Davy and Whewell might, further, have found in Erasmus Darwin's "Zoönomia"[7] some remarks on the different stages of maturity which animals of different species have reached when they are first brought into the world. The author uses these very words: "The chicks of the pheasant and the partridge have more perfect plumage, more perfect eyes, and greater aptitude for walking, than the callow nestlings of the dove or the wren. It is only necessary to show the first their food and teach them how to pick, while the latter for days obtrude a gaping mouth." Would it have been too much trouble for a man of such extensive reading as Professor Whewell to have run his eyes over the passage above quoted? Being, moreover, a German scholar—at least to the extent of an occasional mistranslation from the language the Professor might have read that Lorenz Oken divided the class Birds into two main subdivisions, nest-sitters and nest-quitters (nest-hocker und nest-flüchter), according as when hatched they remain helpless in the nest, or are at once able to run about and seek food for themselves.

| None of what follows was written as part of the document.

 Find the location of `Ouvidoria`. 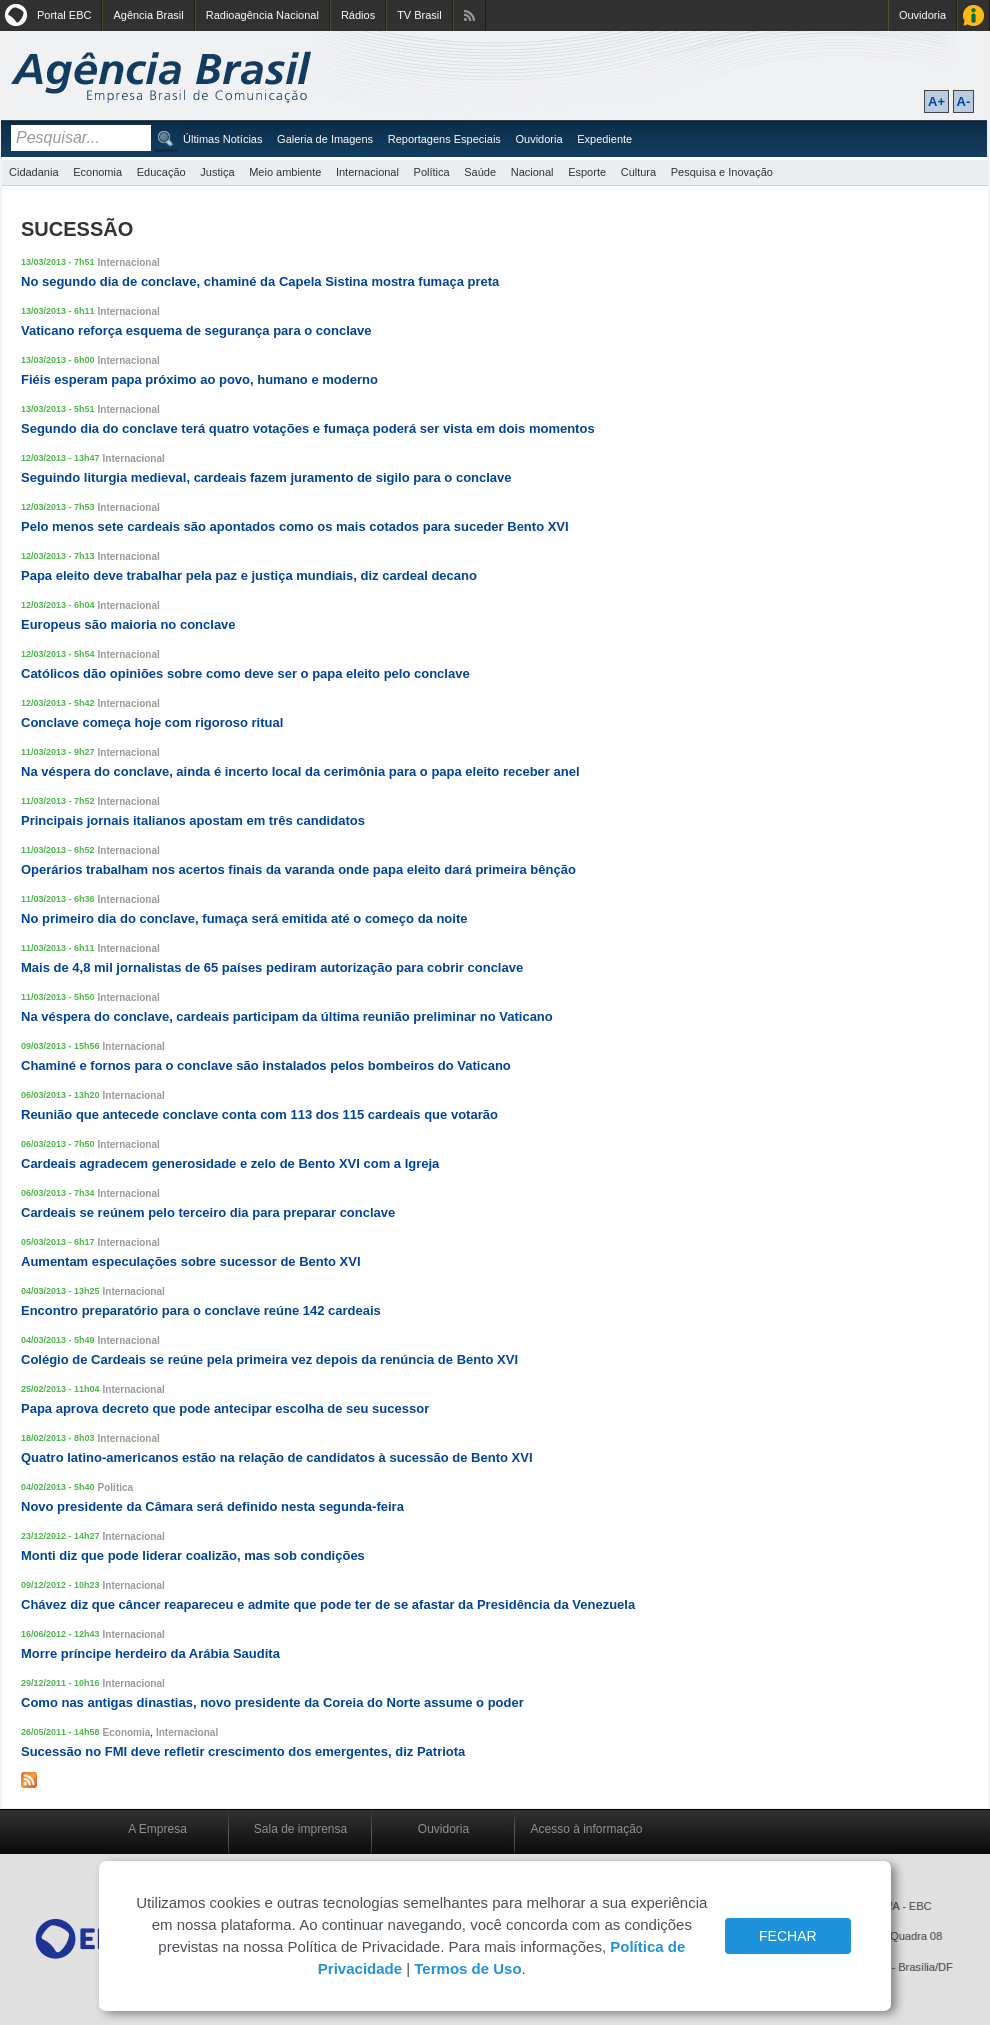

Ouvidoria is located at coordinates (922, 15).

Davy, by the mouth of "Ornither," gives a very lame explanation of the fact that the majority of birds can not fly as soon as hatched. Before they can take flight they have to await not alone the growth of their wing-feathers, but the simultaneous development of the muscles. The Raptores, Passeres, etc., are, as we have already seen, unable to walk as well as fly. Does this inability depend upon the want of feathers? The fact that parent-birds educate their young is clearly established by the interesting observations of Dr. C. Abbott.[8]

In the case of birds of prey the process of education is somewhat prolonged, even after leaving the nest. It is thought by many that Deuteronomy xxxii., v. 11, is a description of the manner in which eagles train their young to fly; "stirring up" the nest, i. e., shaking and disturbing it so as to compel the nestlings to leave their cradle; "fluttering" over them "and bearing them on her wings"—that is to say, following and intercepting their downward movement, and aiding them to reascend.

Thus we see that the condition of the young of the lower animals is, after all, analogous to that of the human infant. The child, indeed, is still slower in learning to walk than the kitten or the young ape, not because he has to learn in a different manner, but because the development of his muscles and joints is much more gradual; because his head is relatively heavier; because he has to support himself on one pair of limbs only, thus rendering his base much narrower and his center of gravity higher from the ground; and because, as we have already pointed out in the case of the kitten, the hinder extremities gain strength more slowly than the anterior.

Surely, therefore, the helplessness of the human infant can no longer be regarded as an exceptional phenomenon, and all conclusions based upon it by rhetoricians may be safely dismissed to dream-land, whence they came.—Journal of Science.

  1. "Lessons from Nature."
  2. To speak of acquiring a power by habit is scarcely rational. The power must exist before the habit can be formed.
  3. Collected "Works," vol. ix. "Salmonia," p. 105.
  4. "Philosophy of the Inductive Sciences," ii., p. 616.
  5. A. R. Wallace, "Malay Archipelago," p. 45.
  6. "Natural History of Selborne," Letter XXI.
  7. Vol. i., pp. 187-194.
  8. "Quarterly Journal of Science," vol. vi., p. 361.